Eine zentrale Frage lautet, welche wesentlichen Auswirkungen ein ESG-Risiko auf den künftigen Cashflow eines Unternehmens hat. (Bild: Shutterstock.com/Roschetzky Photography)
Eine zentrale Frage lautet, welche wesentlichen Auswirkungen ein ESG-Risiko auf den künftigen Cashflow eines Unternehmens hat. (Bild: Shutterstock.com/Roschetzky Photography)

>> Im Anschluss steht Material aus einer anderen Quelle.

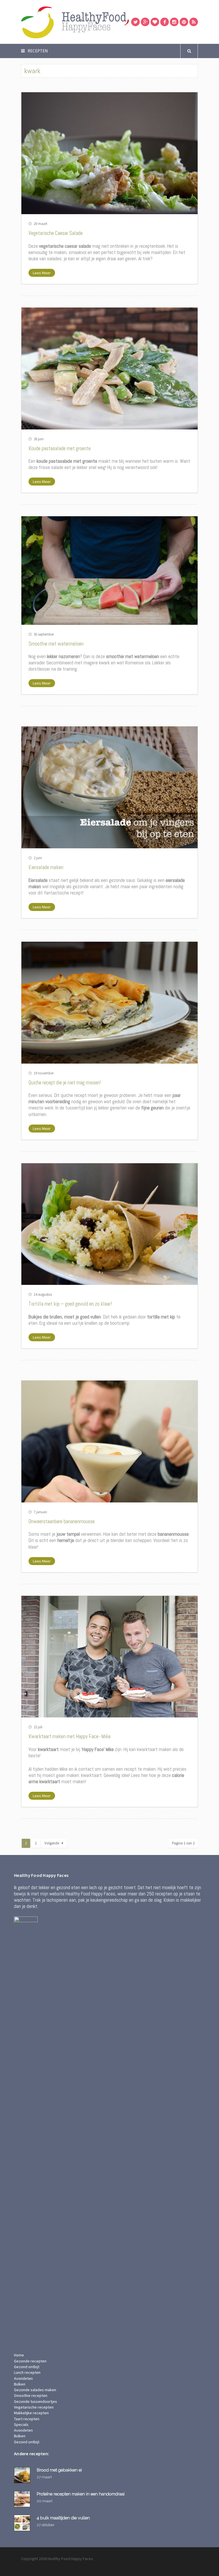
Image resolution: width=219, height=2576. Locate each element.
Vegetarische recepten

Immer mehr Anleger möchten Positives bewirken, während regulatorische Veränderungen zunehmend verlangen, äusserst dynamische ESG-Standards zu erfüllen. Wie also nachhaltige Produkte in das Portfolio integrieren? Drei Vontobel AM-Experten räumen auf mit drei Mythen über ESG und Anleihegeschäfte.

23.02.2021, 10:12 Uhr
Nachhaltigkeit

Redaktion: rem

"Ein Faktor, den alle Anleger im Blick haben: die Performance. Denn ein weiterer Mythos – gewissermassen der Bonus-Mythos, den wir gleich kostenlos mit entzaubern – besagt, dass Nachhaltigkeitskriterien die Performance belasten. Dies ist jedoch nicht der Fall", sagen die Experten von Vontobel Asset Management. Als Beispiel führen sie die Indizes für Emerging-Markets-Staatsanleihen in Hartwährung an: Laut Research von JP Morgan weist der Index für Emerging-Markets-ESG für die letzten sieben Jahre höhere Renditen und geringere Risiken auf als der breitere Index (siehe Grafik unten). Die Experten erläutern nachfolgend, woran das liegt. Der Grund dafür verberge sich in Mythos 3, während Mythos 2 erklären könne, warum ein aktiver Ansatz nötig sei, wenn Anleiheanleger ESG-Kriterien in den Anlageprozess integrieren wollen, und Mythos 1 zeige auf, wie Anleiheanleger positive Entwicklungen fördern können.

ESG-Index

Mythos 1: Fixed-Income-Anleger haben keinen Einfluss auf die Unternehmensführung

Das Potenzial der Anleihenmärkte, um Emittenten von Unternehmens- und Staatspapieren zur Umsetzung von Nachhaltigkeitszielen zu bewegen, werde oftmals unterschätzt, sagt Simon Lue-Fong, Leiter der Fixed Income Boutique. "Der allgemeinen Wahrnehmung nach ist 'Impact' gleichbedeutend mit Macht", so seine Einschätzung. Daher werde die Beeinflussung von Unternehmensführungen häufig als Privileg von Aktienanlegern betrachtet. An den Märkten für Primär- und Sekundäranleihen wirkten jedoch starke Preismechanismen, die von den Anlegern genutzt werden könnten, um greifbare ESG-bezogene Veränderungen zu bewirken.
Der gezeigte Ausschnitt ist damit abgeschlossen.